[[ INPUT RECORDS, beginning ]]
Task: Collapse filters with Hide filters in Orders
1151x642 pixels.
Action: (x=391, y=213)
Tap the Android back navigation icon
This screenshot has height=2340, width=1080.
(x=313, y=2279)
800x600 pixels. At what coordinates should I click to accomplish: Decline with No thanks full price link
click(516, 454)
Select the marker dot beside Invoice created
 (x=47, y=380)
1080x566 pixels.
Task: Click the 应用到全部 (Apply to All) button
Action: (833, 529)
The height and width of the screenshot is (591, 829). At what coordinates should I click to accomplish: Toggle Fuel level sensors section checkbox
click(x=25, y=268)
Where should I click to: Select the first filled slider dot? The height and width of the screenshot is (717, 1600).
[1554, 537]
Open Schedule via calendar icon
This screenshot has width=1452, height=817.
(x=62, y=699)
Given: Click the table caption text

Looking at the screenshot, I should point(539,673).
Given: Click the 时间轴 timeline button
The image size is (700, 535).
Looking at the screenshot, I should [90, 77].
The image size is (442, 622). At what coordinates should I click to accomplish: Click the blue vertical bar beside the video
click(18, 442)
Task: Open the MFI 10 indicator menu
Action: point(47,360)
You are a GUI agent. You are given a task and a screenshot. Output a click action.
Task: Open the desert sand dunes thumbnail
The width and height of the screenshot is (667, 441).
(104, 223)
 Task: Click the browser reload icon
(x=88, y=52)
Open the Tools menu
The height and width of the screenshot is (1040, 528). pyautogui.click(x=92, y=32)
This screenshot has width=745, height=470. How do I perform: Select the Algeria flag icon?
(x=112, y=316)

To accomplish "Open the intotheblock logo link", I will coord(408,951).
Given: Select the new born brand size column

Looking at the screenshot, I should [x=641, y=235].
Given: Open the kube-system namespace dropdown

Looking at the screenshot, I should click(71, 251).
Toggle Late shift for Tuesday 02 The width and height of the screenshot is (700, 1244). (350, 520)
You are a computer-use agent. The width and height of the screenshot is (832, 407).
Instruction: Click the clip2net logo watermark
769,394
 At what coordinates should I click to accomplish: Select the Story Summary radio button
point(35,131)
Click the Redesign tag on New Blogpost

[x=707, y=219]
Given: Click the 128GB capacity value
[[ INPUT RECORDS, end ]]
WHAT THE EXERCISE ASKS: Check each line of the listing for "agent", and copy the ones that hold it.

WRITTEN ANSWER:
You are a GUI agent. You are given a task and a screenshot. Output a click action.
You are a computer-use agent. The width and height of the screenshot is (832, 407).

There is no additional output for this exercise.